Agreement entered into as of September 4, 2003, by and between beTRUSTed US INC., a Delaware corporation (beTrusted US), and beTRUSTed (UK) LIMITED, a United Kingdom corporation (beTrusted UK and together with beTrusted US, the Buyer), and BALTIMORE TECHNOLOGIES INC., a Massachusetts corporation, BALTIMORE TECHNOLOGIES (UK) LIMITED, an English corporation, and BALTIMORE TECHNOLOGIES PLC, and Irish corporation (collectively, the Seller).

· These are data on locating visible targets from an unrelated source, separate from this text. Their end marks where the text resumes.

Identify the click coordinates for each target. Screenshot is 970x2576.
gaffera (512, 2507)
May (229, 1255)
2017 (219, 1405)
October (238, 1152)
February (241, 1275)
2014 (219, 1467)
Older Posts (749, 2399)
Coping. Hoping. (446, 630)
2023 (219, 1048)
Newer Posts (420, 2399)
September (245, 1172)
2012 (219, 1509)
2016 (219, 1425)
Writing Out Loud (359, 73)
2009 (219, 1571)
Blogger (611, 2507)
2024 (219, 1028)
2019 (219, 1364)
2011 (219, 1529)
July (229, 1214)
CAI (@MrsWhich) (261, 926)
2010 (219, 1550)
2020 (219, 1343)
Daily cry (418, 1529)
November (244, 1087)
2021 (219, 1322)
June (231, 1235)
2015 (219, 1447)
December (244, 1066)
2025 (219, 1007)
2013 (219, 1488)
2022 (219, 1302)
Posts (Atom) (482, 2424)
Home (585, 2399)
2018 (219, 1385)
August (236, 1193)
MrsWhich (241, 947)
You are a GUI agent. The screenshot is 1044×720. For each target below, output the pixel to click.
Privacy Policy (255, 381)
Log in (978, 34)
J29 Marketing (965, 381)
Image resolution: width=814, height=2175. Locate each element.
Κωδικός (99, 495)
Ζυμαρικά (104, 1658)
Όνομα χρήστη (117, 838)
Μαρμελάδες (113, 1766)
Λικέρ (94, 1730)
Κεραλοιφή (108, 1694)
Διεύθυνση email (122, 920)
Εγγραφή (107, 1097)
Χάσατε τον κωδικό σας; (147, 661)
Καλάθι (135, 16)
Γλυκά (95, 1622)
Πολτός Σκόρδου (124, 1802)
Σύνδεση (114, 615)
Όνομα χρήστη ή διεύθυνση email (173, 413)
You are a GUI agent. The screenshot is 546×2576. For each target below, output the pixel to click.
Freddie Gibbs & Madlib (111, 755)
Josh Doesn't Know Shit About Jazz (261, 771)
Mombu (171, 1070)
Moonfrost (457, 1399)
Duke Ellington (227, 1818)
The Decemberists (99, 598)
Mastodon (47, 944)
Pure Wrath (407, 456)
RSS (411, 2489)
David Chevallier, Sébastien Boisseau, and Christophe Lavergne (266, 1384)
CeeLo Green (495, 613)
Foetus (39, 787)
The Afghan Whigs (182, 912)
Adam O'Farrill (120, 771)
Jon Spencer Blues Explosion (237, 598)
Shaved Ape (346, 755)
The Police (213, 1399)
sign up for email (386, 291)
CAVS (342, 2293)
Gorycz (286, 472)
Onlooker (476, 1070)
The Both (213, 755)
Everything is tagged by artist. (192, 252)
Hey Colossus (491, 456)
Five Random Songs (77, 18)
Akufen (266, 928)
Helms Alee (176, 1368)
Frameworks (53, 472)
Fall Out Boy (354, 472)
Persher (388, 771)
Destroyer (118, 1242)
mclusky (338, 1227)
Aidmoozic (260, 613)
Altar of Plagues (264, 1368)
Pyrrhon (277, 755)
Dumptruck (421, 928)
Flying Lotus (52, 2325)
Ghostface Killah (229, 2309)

The Buyer and the Seller are referred to collectively herein as the Parties.

 

WHEREAS, the Buyer desires to purchase the Acquired Assets (as defined below) and to assume the Assumed Liabilities (as defined below) from the Seller, and the Seller desires to sell the Acquired Assets and to transfer the Assumed Liabilities to the Buyer, upon the terms and subject to the conditions hereinafter set forth;

 

NOW, THEREFORE, in consideration of the mutual covenants and promises contained herein and for other good and valuable consideration the receipt and adequacy of which are hereby acknowledged, the Parties hereto agree as follows:

 

1.   Definitions.

 

Acquired Assets has the meaning set forth in Section 2(a).

 

Acquired Business means the business relating to, or carried out with the use of, OmniRoot by the Seller on the date hereof, including (i) the OmniRoot certificate business and (ii) the SureServer certificate business.

 

Affiliate has the meaning set forth in Rule 12b-2 of the regulations promulgated under the Securities Exchange Act of 1934, as amended.

 

Assumed Liabilities has the meaning set forth in Section 2(c).

 

Books and Records means (i) all records and lists of the Seller, including lists of customers, suppliers or personnel, (ii) all product, business and marketing plans of the Seller, and (iii) all books, ledgers, files, reports, plans, drawings and operating records of every kind maintained by the Seller, in each case relating directly to the Acquired Business, but excluding the Sellers minute books, stock books or other corporate records.

 

Cash means cash and cash equivalents (including marketable securities and short term investments) calculated in accordance with GAAP.

 

Closing has the meaning set forth in Section 2(f).

 

Closing Date has the meaning set forth in Section 2(f).

 

Code means the Internal Revenue Code of 1986, as amended.

 


Exhibits

 

SEPTEMBER 4, 2003

 

Confidential Information means any information concerning the businesses and affairs of the Acquired Business, the Acquired Assets, the Assumed Liabilities, the Seller and its Subsidiaries that is not already generally available to the public (including, the terms or existence of this Agreement).

 

Contract means all contracts, leases, licenses, commitments, understandings and agreements, whether oral or written or express or implied, relating directly to the Acquired Business to which the Seller is a party or is bound and are being assigned to and assumed by the Buyer and are identified on Schedule 3(i) of the Seller Disclosure Schedule under a heading other than Customer Contracts.

 

Customer Contracts means the written Contracts between the Seller and its customers which relate to the Acquired Business and are being assigned to and assumed by the Buyer and are identified on Schedule 3(i) of the Seller Disclosure Schedule as Customer Contracts.

 

Excluded Assets has the meaning set forth in Section 2(b).

 

Excluded Liabilities has the meaning set forth in Section 2(d).

 

GAAP means United States generally accepted accounting principles as in effect from time to time.

 

Included Equipment means all of the machinery, equipment and other tangible personal property owned, leased or licensed by the Seller which is used or held for use in the operation of the Acquired Business and is to be acquired by or assigned to the Buyer and which is identified on Schedule 1 of the Seller Disclosure Schedule.

 

Income Tax means any federal, state, local, or foreign income tax, including any interest, penalty, or addition thereto, whether disputed or not.

 

Income Tax Return means any return, declaration, report, claim for refund, or information return or statement relating to Income Taxes, including any schedule or attachment thereto.